The election of the President of the United States is arguably the most influential — and indisputably the most closely watched — exercise in representative democracy in the history of the world. The winner is handed the keys to the largest economy and most powerful military on the planet, which together create what is perhaps the most demanding and highly criticized office ever filled by a mere mortal.
That said, it's pretty shocking how easily different men could have occupied the White House, if just a few minor events had turned out only slightly different.

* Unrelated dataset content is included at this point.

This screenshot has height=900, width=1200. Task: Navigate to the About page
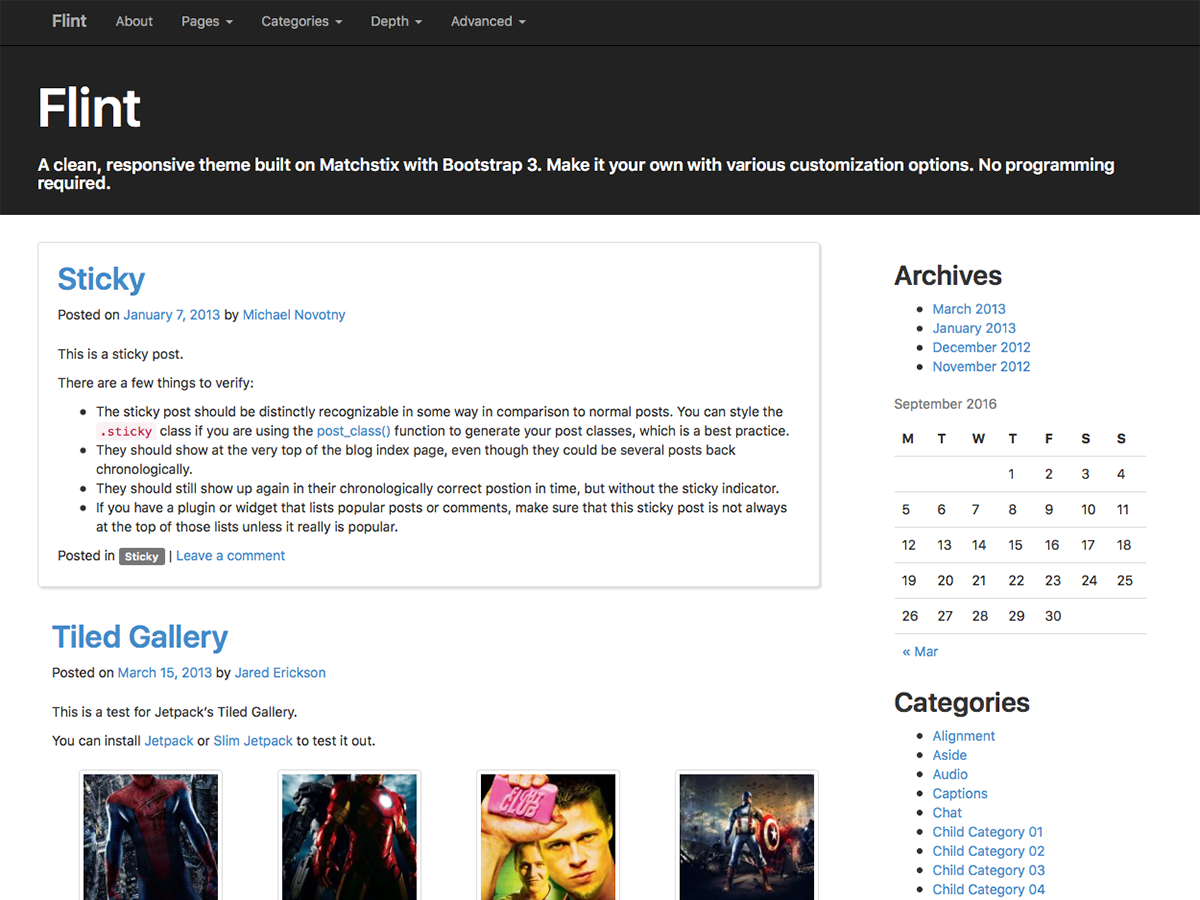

Out of 55 historical U.S. presidential elections (which excludes the 2008 contest), two, the elections of 1800 and 1824, had to be decided by the U.S. House of Representatives due to a draw in electoral college votes; a third, the election of 2000, required intervention by the U.S. Supreme Court; and a fourth, the election of 1876, was likely (though never officially) decided by a backroom deal that effectively ended post-Civil War Reconstruction and helped set back African American political participation for decades. Add to these the election of 1888 — wherein, like the elections of 1876 and 2000, the winner of the popular vote nonetheless lost the electoral college vote, and thus lost the Presidency — and one out of every 11 U.S. presidential elections end in some form of controversy.
And those are just the more infamous examples of voter signal being drowned out by election noise. A full 12 of the 55 presidential elections — or slightly more than every fifth election — has been decided by less than one percent of all the votes cast, based on research by Michigan State University scholar Mike Sheppard. While the actual margin of victory in the popular vote was larger than one percent for some of these elections, a shift of less than one percent of the participating electorate could have changed the outcome, thanks to the vagaries of the electoral college. Sheppard has determined the fewest number of changed votes needed to alter the outcome of each election.
Three of these elections, however, were so close that a different man would have become president if less that 600 people had voted differently in each race.
WHAT THREE U.S. PRESIDENTIAL ELECTIONS WOULD HAVE RESULTED IN A DIFFERENT PRESIDENT IF LESS THAN 600 VOTES IN EACH ELECTION HAD BEEN CHANGED?
Jay Garmon has a vast and terrifying knowledge of all things obscure, obtuse, and irrelevant. One day, he hopes to write science fiction, but for now he'll settle for something stranger — amusing and abusing IT pros. Read his full profile. You can also follow him on his personal blog.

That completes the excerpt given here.